Sure, will repost the OP. I did forget about the hidden state - and while the trivial solution is to have a third system, there are ways of doing it without that. They're more cryptographically-intensive, though, and require making some assumptions about hiddenness.

If it can be assumed that hidden state starts at a shuffle and something that was once public or private can never become hidden without a shuffle, there's a simple solution: https://en.wikipedia.org/wiki/Mental_po ... encryption

In fact, there's a C++ library that implements the appropriate cryptography - http://www.nongnu.org/libtmcg/

I'm not sure how feasible either rewriting that in Java or using JNI to make use of it would be, though.
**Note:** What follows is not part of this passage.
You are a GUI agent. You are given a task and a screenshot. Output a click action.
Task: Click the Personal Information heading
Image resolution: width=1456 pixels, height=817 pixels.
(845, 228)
EDITED TO ADD: Just found a paper where Jif (a JVM-based cryptography framework) was used to implement mental poker: http://www.cs.cornell.edu/~aslan/jifpoker/

Since they provide the code under the 3-clause BSD license, it can be used directly!

I'll update my original message with this when I cross-post it.

[pufthemajicdragon]

Out of curiosity, is there any particular thread that focuses specifically on the progress of network play development? That's a feature I'd like to keep my eye on. I think it's also worth saying that there are probably a good number of Forge users who would like network play but don't contribute actively to the forums or development (like myself).

As far as this topic goes - while I think anti-cheating and encryption methods are good for discussion, I believe it over-complicates the initial implementation of network play. I personally prioritize playing with my friends before keeping them from cheating. It shouldn't be too hard to implement a basic peer-to-peer connection over http, synchronize the initial state of the game mat, then send and receive updates only during play. After that, you can tunnel the connection inside HTTPS and encrypt (el-cheapo 32bit for performance) or obfuscate the contents of RAM to lock out 99% of hackers. And frankly, if they're enterprising enough to crack that, then they've earned the right to cheat and offend all of their friends

[Max mtg]

There is noone to develop multiplayer now.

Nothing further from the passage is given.